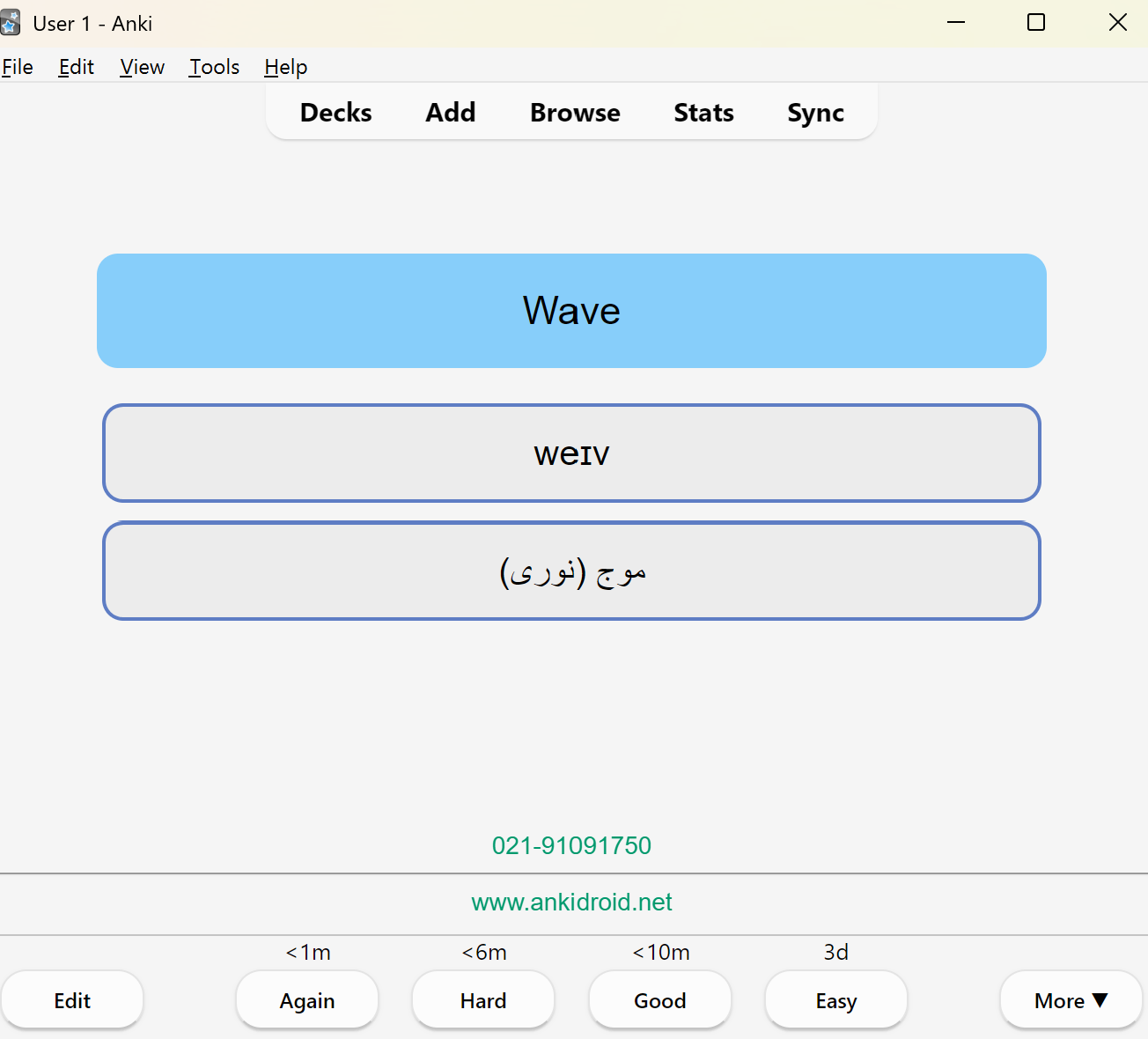Click the Anki app icon in title bar

[10, 23]
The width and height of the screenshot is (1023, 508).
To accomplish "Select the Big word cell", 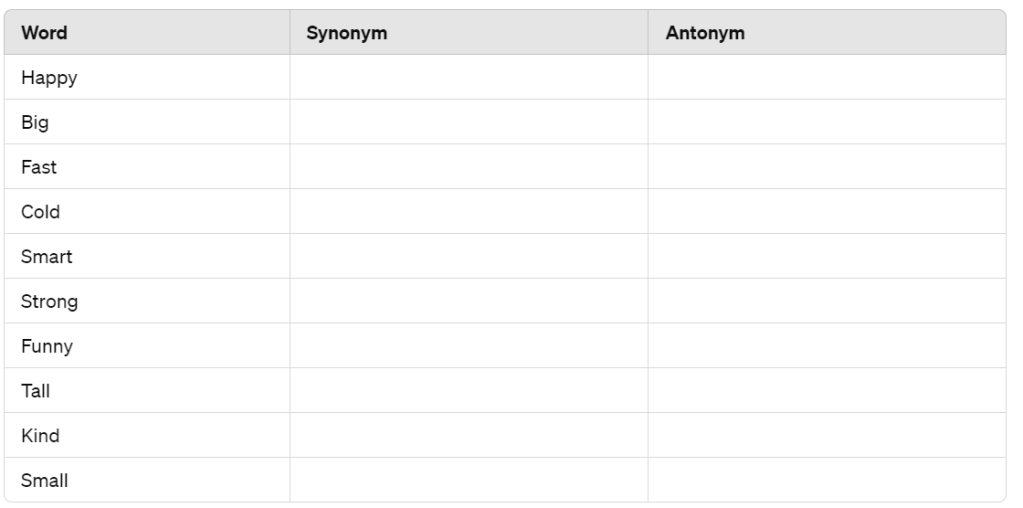I will [x=35, y=123].
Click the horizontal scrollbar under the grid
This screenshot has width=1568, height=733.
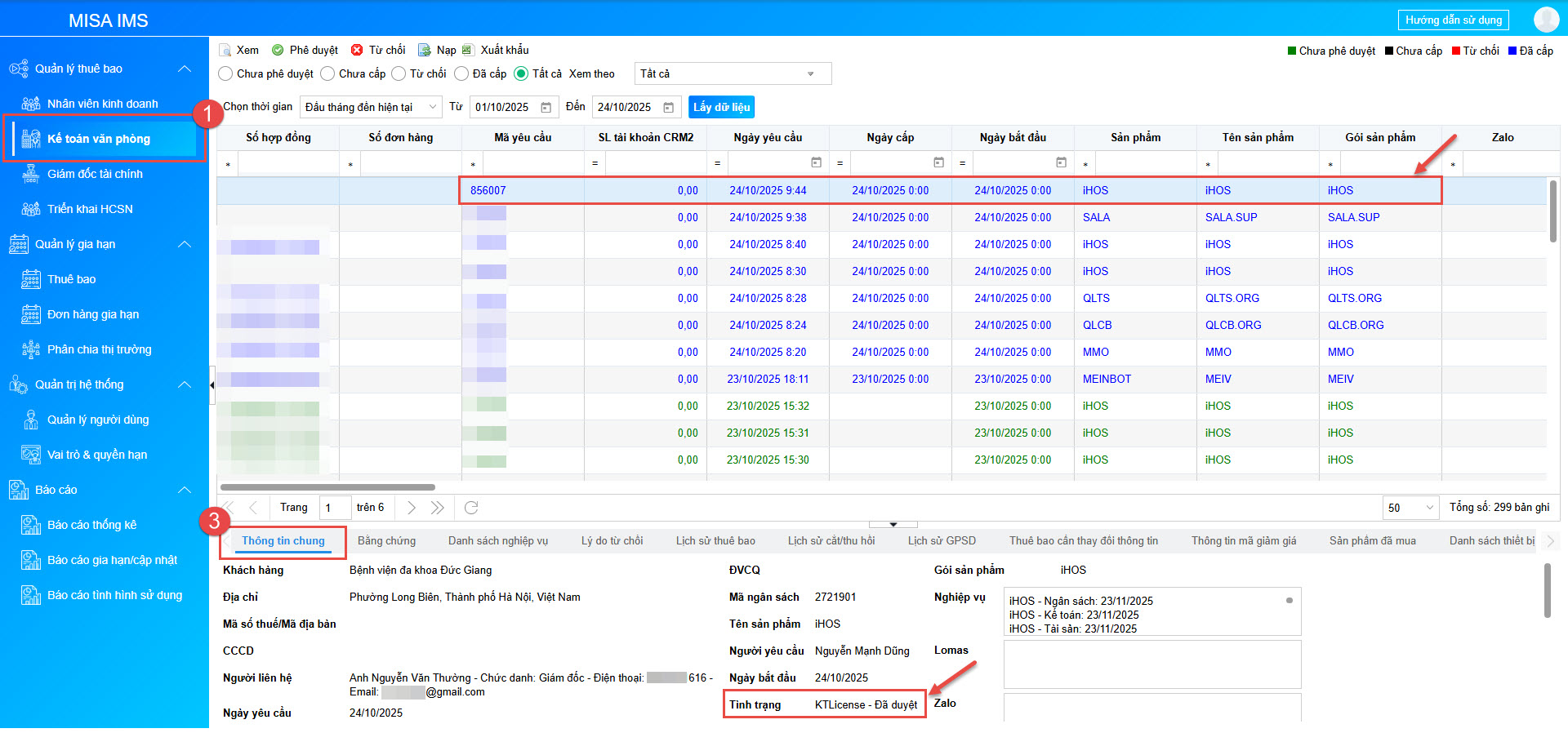[x=327, y=487]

**Assignment**
Give back exactly the lines from the line with "Click the horizontal scrollbar under the grid" through the end of the material above, and omit every picture.

**Answer to the problem**
Click the horizontal scrollbar under the grid
This screenshot has width=1568, height=733.
[x=327, y=487]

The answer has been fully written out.